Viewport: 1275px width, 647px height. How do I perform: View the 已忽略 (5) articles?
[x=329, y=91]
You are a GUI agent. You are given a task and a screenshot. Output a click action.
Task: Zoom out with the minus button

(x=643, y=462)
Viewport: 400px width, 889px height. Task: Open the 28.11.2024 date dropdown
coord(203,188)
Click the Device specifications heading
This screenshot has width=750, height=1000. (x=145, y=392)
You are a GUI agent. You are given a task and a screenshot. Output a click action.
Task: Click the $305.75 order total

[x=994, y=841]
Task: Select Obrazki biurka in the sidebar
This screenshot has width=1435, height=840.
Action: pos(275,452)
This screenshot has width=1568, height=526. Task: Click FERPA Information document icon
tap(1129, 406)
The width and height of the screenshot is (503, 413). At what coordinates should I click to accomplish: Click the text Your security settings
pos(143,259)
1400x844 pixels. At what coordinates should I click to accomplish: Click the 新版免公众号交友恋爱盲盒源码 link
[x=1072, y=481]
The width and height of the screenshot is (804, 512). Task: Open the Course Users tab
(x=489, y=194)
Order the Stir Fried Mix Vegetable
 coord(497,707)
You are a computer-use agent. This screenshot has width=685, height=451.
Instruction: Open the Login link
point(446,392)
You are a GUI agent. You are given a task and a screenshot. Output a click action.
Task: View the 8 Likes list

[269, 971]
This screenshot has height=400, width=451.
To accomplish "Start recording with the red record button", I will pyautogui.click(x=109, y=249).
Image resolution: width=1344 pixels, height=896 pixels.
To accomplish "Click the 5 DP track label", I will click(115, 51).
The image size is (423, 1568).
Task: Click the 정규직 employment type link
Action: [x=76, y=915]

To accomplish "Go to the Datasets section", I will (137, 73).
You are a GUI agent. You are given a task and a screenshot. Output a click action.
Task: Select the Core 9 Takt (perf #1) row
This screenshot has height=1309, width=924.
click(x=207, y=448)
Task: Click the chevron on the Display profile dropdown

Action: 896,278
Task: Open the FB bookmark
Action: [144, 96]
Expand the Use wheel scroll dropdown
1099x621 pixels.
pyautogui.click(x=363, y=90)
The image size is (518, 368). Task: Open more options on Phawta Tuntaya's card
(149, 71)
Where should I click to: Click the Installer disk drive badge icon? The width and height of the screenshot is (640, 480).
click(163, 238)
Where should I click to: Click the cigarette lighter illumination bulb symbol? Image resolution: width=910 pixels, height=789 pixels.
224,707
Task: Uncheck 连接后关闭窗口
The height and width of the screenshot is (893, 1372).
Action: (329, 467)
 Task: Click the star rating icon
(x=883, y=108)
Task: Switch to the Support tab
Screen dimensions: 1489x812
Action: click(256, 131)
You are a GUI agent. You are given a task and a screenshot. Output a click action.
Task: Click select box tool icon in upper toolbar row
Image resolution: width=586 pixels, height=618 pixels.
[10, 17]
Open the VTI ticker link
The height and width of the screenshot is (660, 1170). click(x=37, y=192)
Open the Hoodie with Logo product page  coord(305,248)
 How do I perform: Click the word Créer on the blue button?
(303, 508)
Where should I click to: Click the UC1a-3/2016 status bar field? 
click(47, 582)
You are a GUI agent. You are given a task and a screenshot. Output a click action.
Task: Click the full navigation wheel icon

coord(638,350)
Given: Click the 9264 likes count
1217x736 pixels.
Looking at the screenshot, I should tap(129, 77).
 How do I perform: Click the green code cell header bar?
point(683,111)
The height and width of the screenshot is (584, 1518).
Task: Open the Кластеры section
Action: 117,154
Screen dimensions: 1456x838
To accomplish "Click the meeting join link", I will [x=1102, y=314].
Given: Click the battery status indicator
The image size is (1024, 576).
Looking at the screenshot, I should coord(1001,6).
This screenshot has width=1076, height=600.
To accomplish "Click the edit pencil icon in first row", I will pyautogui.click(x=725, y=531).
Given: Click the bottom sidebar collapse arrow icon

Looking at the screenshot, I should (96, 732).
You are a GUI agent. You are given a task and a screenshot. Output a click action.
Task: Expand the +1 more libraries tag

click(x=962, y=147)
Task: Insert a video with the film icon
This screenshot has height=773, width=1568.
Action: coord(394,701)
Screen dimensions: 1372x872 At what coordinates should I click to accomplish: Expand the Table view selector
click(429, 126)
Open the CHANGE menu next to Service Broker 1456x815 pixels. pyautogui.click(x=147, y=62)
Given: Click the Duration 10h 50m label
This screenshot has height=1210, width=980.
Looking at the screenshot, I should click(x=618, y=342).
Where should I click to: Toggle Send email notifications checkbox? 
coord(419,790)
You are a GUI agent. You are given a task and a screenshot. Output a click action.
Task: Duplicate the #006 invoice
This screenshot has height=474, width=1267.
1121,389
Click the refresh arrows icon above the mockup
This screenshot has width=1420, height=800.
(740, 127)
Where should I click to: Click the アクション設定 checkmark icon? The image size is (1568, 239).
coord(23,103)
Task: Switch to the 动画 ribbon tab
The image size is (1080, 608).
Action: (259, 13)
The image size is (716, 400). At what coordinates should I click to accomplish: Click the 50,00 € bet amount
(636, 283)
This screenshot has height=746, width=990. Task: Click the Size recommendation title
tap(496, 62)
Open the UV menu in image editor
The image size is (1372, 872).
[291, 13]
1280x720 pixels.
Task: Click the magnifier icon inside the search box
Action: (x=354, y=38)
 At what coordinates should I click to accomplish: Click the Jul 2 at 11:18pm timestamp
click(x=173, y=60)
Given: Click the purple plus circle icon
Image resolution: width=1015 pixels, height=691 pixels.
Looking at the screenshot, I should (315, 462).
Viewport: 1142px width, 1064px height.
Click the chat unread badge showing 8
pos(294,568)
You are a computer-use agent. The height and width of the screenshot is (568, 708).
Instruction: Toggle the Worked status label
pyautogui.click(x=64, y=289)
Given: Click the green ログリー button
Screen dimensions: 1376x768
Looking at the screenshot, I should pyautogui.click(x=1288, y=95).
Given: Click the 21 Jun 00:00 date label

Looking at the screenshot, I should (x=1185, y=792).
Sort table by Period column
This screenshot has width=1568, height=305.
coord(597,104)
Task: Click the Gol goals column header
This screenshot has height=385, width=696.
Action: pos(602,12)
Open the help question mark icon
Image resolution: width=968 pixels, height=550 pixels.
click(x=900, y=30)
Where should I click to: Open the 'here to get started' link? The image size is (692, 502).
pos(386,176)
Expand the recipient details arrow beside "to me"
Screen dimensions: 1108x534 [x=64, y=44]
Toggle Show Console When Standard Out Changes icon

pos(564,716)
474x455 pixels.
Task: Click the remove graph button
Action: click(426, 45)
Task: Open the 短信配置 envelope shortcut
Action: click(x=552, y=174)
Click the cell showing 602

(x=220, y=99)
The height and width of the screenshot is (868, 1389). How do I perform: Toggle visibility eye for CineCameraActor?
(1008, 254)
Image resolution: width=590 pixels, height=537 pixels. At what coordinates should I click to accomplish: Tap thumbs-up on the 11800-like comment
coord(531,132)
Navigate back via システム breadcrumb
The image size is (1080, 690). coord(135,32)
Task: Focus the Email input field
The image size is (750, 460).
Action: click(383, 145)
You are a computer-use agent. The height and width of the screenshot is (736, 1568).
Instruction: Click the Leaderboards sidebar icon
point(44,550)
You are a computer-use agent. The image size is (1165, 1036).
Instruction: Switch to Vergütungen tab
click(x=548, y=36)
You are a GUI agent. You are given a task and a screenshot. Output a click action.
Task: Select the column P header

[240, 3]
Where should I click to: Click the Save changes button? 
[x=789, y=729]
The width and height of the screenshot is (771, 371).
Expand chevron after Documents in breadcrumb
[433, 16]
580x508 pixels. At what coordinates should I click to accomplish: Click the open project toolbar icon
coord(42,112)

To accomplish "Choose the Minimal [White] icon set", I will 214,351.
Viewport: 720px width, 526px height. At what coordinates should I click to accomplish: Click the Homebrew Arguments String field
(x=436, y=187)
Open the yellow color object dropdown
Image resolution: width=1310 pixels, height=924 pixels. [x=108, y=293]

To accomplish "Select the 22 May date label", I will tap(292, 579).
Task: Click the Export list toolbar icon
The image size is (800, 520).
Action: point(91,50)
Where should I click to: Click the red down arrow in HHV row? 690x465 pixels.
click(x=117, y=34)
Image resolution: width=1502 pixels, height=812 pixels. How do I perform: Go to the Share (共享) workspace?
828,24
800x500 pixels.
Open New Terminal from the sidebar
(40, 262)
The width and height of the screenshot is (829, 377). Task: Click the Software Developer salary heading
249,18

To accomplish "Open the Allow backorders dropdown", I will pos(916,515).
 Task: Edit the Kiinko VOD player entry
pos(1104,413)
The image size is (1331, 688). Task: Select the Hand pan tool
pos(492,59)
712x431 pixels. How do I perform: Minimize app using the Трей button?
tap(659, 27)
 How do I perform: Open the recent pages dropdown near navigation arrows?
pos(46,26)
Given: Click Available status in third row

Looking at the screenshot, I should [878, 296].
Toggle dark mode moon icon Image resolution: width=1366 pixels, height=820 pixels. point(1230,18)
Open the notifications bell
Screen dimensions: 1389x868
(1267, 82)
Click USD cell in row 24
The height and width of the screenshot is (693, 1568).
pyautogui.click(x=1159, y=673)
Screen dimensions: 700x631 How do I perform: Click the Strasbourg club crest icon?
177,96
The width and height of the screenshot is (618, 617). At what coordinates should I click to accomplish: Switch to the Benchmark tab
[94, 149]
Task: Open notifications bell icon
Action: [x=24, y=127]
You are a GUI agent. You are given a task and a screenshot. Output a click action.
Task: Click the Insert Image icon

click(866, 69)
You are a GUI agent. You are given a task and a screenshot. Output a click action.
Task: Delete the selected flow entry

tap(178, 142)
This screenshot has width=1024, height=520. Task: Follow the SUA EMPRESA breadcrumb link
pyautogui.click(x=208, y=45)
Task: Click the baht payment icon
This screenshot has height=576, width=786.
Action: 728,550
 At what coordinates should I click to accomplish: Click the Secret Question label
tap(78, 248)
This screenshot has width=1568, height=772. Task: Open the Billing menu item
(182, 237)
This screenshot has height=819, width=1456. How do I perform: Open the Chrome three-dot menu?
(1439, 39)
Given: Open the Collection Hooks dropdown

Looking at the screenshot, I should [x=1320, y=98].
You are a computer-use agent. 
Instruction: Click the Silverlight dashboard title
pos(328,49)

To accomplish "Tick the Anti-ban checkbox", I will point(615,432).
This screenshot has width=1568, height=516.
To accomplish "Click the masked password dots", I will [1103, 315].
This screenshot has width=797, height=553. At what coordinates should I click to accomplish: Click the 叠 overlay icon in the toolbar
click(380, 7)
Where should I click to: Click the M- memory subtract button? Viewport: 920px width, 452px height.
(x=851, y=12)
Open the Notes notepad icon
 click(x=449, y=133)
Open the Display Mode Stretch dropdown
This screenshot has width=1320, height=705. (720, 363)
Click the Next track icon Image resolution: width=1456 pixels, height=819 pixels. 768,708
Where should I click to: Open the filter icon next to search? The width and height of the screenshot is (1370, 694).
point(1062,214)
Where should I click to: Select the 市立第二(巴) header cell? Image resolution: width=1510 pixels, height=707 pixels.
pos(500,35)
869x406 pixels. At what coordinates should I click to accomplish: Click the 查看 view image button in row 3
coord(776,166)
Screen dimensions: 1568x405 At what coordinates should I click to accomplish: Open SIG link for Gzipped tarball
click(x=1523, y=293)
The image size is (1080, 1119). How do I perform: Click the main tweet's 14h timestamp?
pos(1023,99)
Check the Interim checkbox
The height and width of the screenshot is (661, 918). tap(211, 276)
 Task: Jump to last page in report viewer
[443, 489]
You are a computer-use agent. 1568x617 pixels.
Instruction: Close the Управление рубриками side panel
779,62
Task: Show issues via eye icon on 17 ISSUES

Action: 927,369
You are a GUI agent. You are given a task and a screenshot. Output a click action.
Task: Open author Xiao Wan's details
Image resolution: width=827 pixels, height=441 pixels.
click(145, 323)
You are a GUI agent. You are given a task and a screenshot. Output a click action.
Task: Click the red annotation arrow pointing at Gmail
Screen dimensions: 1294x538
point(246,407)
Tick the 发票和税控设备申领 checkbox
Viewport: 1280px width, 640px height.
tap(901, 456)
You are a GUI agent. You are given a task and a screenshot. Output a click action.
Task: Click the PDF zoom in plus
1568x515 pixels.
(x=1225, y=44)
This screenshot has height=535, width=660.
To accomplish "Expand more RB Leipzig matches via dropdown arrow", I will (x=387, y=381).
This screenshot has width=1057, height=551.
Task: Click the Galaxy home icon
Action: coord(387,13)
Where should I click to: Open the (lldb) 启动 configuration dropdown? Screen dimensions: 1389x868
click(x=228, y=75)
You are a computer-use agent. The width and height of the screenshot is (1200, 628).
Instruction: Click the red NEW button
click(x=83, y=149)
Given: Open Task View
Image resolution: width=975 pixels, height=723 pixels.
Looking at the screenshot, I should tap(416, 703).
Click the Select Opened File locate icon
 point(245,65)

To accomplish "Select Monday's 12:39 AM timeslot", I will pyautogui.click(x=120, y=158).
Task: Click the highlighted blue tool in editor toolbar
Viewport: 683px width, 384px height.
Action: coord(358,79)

----

Task prompt: Convert the lines above into a numbered list. Begin at the line that has "Given: Click the purple plus circle icon", stop after the line that has "Looking at the screenshot, I should (x=1185, y=792).", and omit any blank lines.

Expected output:
1. Given: Click the purple plus circle icon
2. Image resolution: width=1015 pixels, height=691 pixels.
3. Looking at the screenshot, I should (315, 462).
4. Viewport: 1142px width, 1064px height.
5. Click the chat unread badge showing 8
6. pos(294,568)
7. You are a computer-use agent. The height and width of the screenshot is (568, 708).
8. Instruction: Toggle the Worked status label
9. pyautogui.click(x=64, y=289)
10. Given: Click the green ログリー button
11. Screen dimensions: 1376x768
12. Looking at the screenshot, I should pyautogui.click(x=1288, y=95).
13. Given: Click the 21 Jun 00:00 date label
14. Looking at the screenshot, I should (x=1185, y=792).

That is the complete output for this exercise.